Née dans un village andalou, élevée dans une famille conservatrice et mal-aimée de sa mère, elle fuit son milieu, travaille à l’hôpital, découvre la scène drag puis trans, et entame une transition financée par ses activités nocturnes. La télévision l’adore, puis la jette, elle fait un peu de prison pour arnaque à l’assurance, lutte avec des « fiancés » violents, se raconte dans un livre signé par la journaliste Valeria Vegas dont la sortie fait un peu de bruit, avant de mourir en 2016 dans des circonstances troubles.

La série signée par Javier Calvo et Javier Ambrossi lui offre un superbe tombeau ouvragé, dont la complexité questionne pertinemment la forme biographique, d’autant mieux que La Veneno est un personnage hors-norme, sculpté par les rumeurs, ses propres mythologies, et par une certaine forme de téléréalité.

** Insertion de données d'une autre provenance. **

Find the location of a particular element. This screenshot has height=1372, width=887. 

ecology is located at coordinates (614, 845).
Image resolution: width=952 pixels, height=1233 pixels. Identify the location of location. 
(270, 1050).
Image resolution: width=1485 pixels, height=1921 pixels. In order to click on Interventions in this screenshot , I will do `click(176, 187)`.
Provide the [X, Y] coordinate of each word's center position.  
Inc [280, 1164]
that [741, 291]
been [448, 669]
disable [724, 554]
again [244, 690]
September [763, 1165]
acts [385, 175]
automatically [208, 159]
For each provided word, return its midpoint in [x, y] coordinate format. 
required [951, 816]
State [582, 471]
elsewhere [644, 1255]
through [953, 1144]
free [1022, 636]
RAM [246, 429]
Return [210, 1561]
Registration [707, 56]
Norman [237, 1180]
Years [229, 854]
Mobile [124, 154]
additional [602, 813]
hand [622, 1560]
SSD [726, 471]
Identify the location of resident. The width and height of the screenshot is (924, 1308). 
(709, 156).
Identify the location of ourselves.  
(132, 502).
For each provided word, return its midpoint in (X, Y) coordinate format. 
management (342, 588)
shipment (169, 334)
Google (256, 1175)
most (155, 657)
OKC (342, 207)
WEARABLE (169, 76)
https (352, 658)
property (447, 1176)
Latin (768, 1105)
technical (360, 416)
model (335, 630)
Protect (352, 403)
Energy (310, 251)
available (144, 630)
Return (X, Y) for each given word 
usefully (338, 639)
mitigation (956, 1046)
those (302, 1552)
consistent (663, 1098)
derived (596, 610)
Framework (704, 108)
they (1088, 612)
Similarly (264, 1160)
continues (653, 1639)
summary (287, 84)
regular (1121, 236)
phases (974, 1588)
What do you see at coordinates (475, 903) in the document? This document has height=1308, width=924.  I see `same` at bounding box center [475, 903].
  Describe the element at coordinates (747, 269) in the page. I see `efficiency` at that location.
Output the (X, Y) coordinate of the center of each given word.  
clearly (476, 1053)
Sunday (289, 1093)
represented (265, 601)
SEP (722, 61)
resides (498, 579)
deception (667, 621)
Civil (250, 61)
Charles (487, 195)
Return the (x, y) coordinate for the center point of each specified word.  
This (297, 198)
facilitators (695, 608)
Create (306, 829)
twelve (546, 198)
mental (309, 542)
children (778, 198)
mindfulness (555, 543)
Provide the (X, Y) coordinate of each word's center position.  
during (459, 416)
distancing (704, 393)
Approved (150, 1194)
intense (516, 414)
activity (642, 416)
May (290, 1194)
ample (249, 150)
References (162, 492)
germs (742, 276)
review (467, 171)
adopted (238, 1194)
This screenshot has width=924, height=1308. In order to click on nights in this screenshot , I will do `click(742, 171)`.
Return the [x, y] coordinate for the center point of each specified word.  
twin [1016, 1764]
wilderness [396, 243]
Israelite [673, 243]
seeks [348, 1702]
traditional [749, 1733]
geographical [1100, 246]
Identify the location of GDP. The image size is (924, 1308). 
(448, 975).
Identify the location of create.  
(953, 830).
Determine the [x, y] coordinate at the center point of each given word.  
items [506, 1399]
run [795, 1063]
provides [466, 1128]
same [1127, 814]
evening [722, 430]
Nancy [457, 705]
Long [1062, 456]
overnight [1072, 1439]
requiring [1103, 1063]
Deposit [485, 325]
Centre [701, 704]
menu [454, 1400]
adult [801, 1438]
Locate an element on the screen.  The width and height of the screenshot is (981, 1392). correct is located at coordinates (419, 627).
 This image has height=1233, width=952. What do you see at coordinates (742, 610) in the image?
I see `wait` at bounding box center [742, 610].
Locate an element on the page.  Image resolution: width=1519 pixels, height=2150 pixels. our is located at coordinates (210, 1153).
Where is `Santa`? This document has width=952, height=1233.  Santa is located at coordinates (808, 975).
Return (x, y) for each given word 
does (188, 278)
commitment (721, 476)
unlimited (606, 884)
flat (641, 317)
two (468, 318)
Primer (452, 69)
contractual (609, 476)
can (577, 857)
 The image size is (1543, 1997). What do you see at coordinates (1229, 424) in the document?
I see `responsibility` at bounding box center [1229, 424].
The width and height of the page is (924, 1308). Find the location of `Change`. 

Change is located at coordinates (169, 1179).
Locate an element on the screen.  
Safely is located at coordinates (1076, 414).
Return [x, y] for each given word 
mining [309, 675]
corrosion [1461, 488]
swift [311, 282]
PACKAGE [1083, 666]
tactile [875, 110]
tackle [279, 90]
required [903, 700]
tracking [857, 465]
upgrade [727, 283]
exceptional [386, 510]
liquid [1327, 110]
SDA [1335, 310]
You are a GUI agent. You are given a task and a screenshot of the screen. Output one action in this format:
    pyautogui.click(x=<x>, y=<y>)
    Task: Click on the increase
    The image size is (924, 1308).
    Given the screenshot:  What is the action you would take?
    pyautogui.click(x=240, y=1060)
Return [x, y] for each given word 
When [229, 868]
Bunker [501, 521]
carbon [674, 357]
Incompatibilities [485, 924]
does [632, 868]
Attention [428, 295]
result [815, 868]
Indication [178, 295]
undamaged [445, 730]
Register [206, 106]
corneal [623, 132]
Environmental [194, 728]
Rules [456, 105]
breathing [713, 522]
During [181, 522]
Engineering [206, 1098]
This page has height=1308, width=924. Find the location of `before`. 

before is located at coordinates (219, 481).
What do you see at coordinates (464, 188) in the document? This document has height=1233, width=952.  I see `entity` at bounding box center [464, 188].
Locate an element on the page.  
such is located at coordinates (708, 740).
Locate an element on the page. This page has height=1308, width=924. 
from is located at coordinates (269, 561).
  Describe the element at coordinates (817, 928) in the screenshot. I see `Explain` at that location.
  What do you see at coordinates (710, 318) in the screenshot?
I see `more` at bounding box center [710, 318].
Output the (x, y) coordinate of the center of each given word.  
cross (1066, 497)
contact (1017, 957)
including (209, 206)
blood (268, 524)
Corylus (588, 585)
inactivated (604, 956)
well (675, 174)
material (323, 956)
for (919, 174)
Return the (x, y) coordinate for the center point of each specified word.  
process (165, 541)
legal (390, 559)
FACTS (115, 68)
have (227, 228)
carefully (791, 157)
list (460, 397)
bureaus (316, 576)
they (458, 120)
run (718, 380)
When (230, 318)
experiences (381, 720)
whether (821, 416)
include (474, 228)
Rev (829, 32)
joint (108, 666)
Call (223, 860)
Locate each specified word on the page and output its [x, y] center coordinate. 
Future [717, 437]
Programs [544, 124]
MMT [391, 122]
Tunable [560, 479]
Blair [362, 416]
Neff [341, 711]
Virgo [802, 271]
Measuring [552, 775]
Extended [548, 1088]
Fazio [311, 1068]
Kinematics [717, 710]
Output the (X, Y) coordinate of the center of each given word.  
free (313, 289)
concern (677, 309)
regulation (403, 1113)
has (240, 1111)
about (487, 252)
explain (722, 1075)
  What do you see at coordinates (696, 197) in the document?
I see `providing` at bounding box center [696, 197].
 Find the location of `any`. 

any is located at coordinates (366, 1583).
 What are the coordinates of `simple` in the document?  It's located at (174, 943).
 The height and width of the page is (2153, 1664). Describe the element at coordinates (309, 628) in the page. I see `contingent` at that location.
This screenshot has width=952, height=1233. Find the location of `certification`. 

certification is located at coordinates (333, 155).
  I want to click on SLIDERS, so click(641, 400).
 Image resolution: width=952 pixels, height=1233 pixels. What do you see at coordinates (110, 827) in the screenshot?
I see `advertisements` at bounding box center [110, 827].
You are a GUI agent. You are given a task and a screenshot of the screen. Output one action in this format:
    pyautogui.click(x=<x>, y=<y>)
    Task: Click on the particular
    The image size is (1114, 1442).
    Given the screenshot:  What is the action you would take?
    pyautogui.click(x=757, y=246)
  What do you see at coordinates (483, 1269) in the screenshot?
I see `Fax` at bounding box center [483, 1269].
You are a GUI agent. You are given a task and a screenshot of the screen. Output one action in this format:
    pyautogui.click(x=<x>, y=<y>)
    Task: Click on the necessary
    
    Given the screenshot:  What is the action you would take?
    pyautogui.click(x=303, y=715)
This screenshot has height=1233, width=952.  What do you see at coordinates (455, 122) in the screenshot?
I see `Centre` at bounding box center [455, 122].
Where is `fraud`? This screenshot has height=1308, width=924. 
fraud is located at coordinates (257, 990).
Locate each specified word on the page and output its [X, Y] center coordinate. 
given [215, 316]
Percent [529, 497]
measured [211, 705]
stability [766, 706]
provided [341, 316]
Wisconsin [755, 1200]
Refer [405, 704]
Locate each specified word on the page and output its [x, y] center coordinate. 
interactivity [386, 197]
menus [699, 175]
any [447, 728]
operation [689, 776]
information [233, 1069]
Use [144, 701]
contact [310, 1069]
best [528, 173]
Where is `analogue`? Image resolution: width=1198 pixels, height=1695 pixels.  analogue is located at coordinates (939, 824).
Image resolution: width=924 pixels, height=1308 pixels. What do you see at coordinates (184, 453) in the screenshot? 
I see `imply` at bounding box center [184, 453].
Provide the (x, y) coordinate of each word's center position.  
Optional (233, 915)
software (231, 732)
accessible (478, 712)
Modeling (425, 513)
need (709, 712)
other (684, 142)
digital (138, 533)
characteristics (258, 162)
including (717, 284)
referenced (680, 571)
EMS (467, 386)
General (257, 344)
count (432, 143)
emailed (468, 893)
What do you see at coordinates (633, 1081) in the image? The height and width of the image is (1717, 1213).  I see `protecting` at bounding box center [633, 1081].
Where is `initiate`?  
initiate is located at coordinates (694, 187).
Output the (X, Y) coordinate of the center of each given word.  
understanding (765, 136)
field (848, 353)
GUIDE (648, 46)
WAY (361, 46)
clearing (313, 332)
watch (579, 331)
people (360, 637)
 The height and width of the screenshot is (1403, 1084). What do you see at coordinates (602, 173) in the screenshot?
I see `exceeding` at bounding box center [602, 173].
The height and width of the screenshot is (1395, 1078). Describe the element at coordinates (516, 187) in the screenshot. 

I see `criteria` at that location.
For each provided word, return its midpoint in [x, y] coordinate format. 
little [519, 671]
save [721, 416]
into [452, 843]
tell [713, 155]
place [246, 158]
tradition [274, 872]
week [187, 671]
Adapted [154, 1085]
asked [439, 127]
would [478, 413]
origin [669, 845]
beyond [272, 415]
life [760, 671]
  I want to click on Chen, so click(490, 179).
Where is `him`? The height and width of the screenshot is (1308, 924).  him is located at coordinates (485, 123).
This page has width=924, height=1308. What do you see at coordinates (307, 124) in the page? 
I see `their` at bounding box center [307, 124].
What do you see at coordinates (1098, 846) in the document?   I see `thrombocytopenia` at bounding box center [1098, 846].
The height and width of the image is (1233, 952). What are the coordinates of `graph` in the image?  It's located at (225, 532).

Il y a vingt ans, une poignée d’inconnus faisaient en France leur entrée dans le Loft, et gagnaient en exhibant leur vie sur le petit écran une forme de notoriété nouvelle. C’est aussi d’une certaine manière ce qui est arrivé à Cristina, devenue une icône sur le plateau d’une émission où elle racontait sa vie, où parfois même on la confrontait à son entourage pour qu’elle confesse – sur sa famille, son corps, sa sexualité – la vérité.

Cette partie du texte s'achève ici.